I think helping the working poor gain access to the basic necessities is an admirable goal and certainly something that government should be doing. I don't even have a problem with the rich being taxed in order for this to occur -- the majority of the country agrees that a higher tax rate for those making over $250k a year is probably necessary in order to balance the budget and continue providing social services. I'm not for something like the 90% that it was under Eisenhower, but closer to 50% (I think after the Bush Tax Cuts it'll be around 39%, and something a bit higher would be ideal). It will benefit the entire country to have more consumers of the products which the poor will use the subsidization to purchase, so the only people who really lose out are the rich and they're making more than enough to survive as is.
Where I disagree with some basic principles of Socialism is the support for the lazy poor. If you can work, but choose not to, I don't think you deserve even a dime from your fellow citizens. Our policies should be aimed at making it easier for people to get jobs, supporting those who do work, and taking care of people who are incapable of supporting themselves/shouldn't have (people with extreme disabilities, certain medical conditions, and the elderly).
We've definitely moved in this direction thanks to the work of the Obama Administration and the Democratic Congress, but what I find really depressing is how this has been perceived by the public. It's hard to deny that Republican policies were pro-business and the wealthy (Bush Tax Cuts, TARP, deregulation) while Democratic policies have been aimed at the poor and lower middle class. Both of these philosophies seemed to have failed the nation if approval ratings are any indication, because the Middle Class makes up the biggest chunk of the electorate, and nearly everything that is done is done at their expense or in no way benefits them. The Tea Party was born as a direct result from this.
I personally feel that Democratic politics make the most sense. Of course the Democrats are trying to help the people that actually need it, those who are firmly in the Middle and Upper Class don't really need help. My guess is that those in the Middle Class who are not happy with what they have are in revolt because they're being told by Conservative scare mongers that it isn't possible to help the disadvantaged and unfortunate without their quality of life being taken from them.
I think that this recession is defined by the anxiety of the Middle Class over a perceived treat to their current standard of living, not any perceptible dip in that standard. People are still surfing the internet, watching TV, and using their cell phones, they're simply afraid that off in the near future they won't be able to afford that lifestyle anymore, and that's what is driving the political and economic paranoia that's keeping consumer spending down and fueling the feeling of gross political disenfranchisement.
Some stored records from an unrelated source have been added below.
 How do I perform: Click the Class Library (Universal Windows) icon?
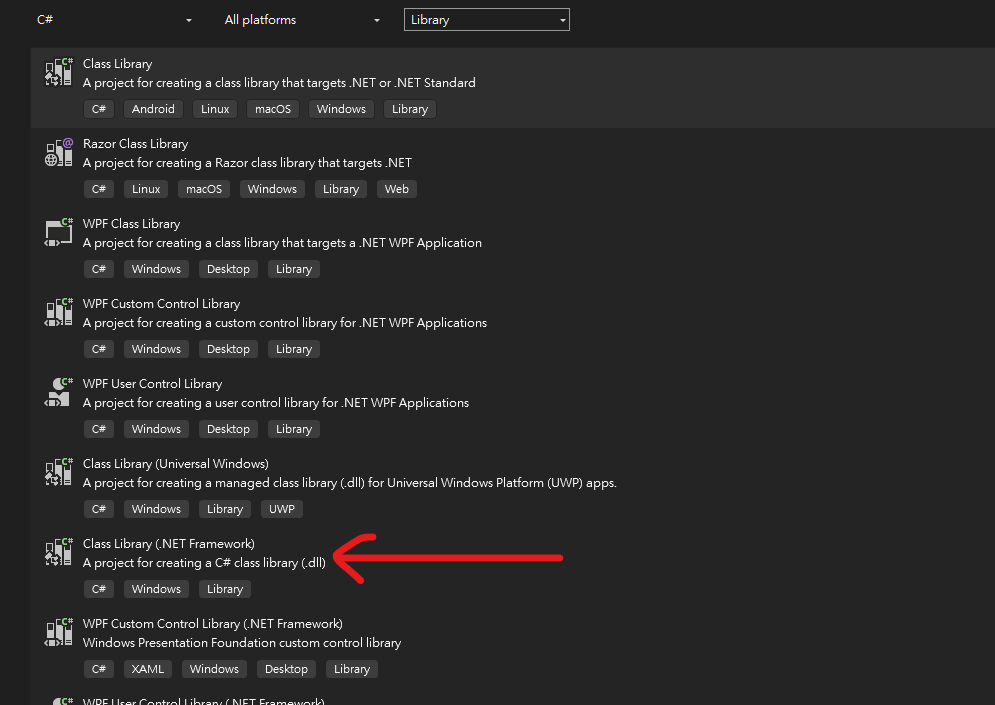(x=59, y=472)
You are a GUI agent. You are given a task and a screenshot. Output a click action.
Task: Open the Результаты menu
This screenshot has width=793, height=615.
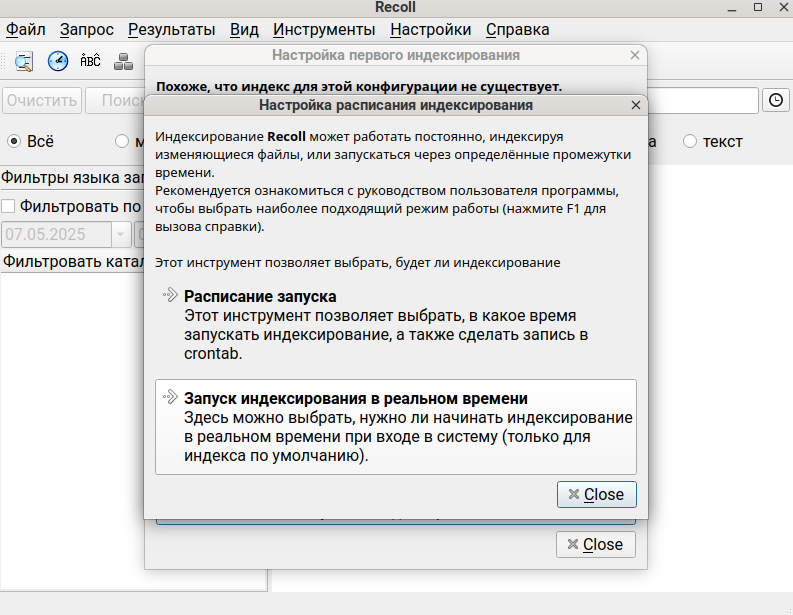[x=172, y=30]
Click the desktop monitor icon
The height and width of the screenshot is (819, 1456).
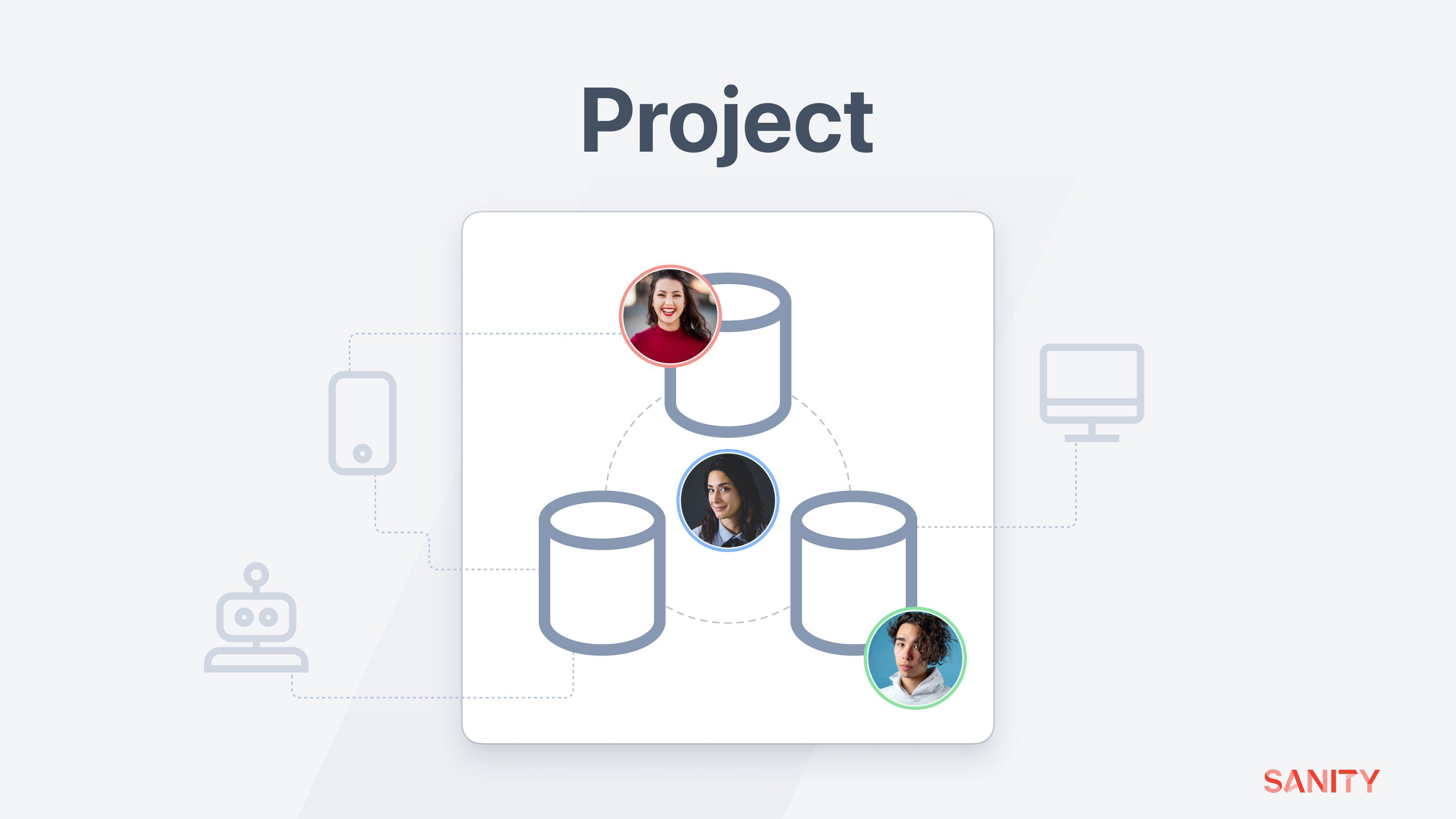pyautogui.click(x=1092, y=393)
Socialism is simply the narrative that has been adopted to paint an apocalyptic future for individual liberties and economic progress as a result of Democratic achievements. There are those who are telling this story because they truly fear it as a possible outcome (which I don't think is realistic at this point in time), but I have a feeling that a small minority of influential politicians, lobbyists, and social commentators are disingenuous prophets who are motivated by a desire to protect the interests of the mega-wealthy.